George and a friend hatched a plan. Having discussed it with the Republican Movement, they organised a unit of six relatives and friends.

On a dark, cold, wet November night in 1977, and after eight hours of hard digging, they had the coffin bearing Frank’s body removed from its concrete tomb and re-interred safely beside his brother-in-arms Michael Gaughan and the other Mayo martyrs in the Republican Plot.

George describes sleeping easy that night and he felt certain that Frank and his comrades slept easy too…

During Frank’s Hunger-strike, a huge amount of pressure, from the British and unfortunately, the Irish Authorities, was directed at Frank’s mother to try to get him to abandon his principles. She was in her mid-70s and was a staunch Catholic and certain politicians and clergy apparently thought that she was ripe for persuasion.

She had visits from at least one bishop who advised her of the deadly sin of suicide and the sins of those who encourage it, or failed to discourage it.

Likewise she had to contend with politicians, local and national, asking her to intervene and stop the protest.

Understandably, there were members of his own family, who wished Frank would come off the hunger-strike for the simple reason that they could not bear for him to die.

But others explained that only he knew what he was going though and what he would have to endure in an English prison if he came off his protest.

Frank’s mother was unshakable in her love and support for her son. She believed that it was the family’s duty to support Frank in whatever decision he made and she resisted all attempts to use her against the wishes of her son, despite the enormous heartache she felt.

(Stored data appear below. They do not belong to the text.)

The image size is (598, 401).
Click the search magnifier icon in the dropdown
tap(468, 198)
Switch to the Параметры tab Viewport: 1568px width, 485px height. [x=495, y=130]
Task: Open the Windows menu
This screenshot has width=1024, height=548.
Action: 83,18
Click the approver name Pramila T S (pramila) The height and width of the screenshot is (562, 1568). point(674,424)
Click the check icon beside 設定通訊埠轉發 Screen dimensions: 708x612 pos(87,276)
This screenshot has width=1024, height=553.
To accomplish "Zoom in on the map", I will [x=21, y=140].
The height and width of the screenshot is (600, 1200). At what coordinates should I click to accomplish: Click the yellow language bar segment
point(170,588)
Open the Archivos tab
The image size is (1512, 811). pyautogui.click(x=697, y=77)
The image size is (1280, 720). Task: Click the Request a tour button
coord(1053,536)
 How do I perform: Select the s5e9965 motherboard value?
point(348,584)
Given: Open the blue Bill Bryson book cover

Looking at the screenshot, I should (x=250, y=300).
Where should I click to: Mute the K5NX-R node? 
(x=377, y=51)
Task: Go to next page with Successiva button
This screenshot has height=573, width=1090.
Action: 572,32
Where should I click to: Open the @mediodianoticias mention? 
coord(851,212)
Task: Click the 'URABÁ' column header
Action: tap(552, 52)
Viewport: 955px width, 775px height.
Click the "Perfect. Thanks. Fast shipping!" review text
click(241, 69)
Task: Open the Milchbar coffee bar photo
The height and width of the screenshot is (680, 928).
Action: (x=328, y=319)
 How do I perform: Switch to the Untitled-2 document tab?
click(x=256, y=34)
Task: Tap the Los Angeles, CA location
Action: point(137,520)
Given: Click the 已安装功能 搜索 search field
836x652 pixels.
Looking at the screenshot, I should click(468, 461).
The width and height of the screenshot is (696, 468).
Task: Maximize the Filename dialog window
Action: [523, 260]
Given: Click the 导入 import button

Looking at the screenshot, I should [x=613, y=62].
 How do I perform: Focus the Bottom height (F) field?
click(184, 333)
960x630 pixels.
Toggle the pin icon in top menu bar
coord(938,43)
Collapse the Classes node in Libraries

Frank Stagg’s message to his comrades as he lay dying, was:

‘We are a risen people. This time we must not be driven into the gutter, even if this should mean dying for justice. The fight must go on. I want my memorial to be “Peace with Justice”.

Frank’s legacy, as with Michael and their ten comrades who died on hunger-strike in 1981 is that he led from the front in standing up for ordinary people whether in prison or outside with integrity, passion and selfless dedication.

He was truly inspirational and I am proud to have been his comrade.

D’imigh Frank uainn ró-luath. Ach d’fhág sé an dea-shampla dúinn agus d’fhág sé an dushlán dúinn. Tá sé de dhualgas orainn fís agus aisling s’aige a chomhlíonadh.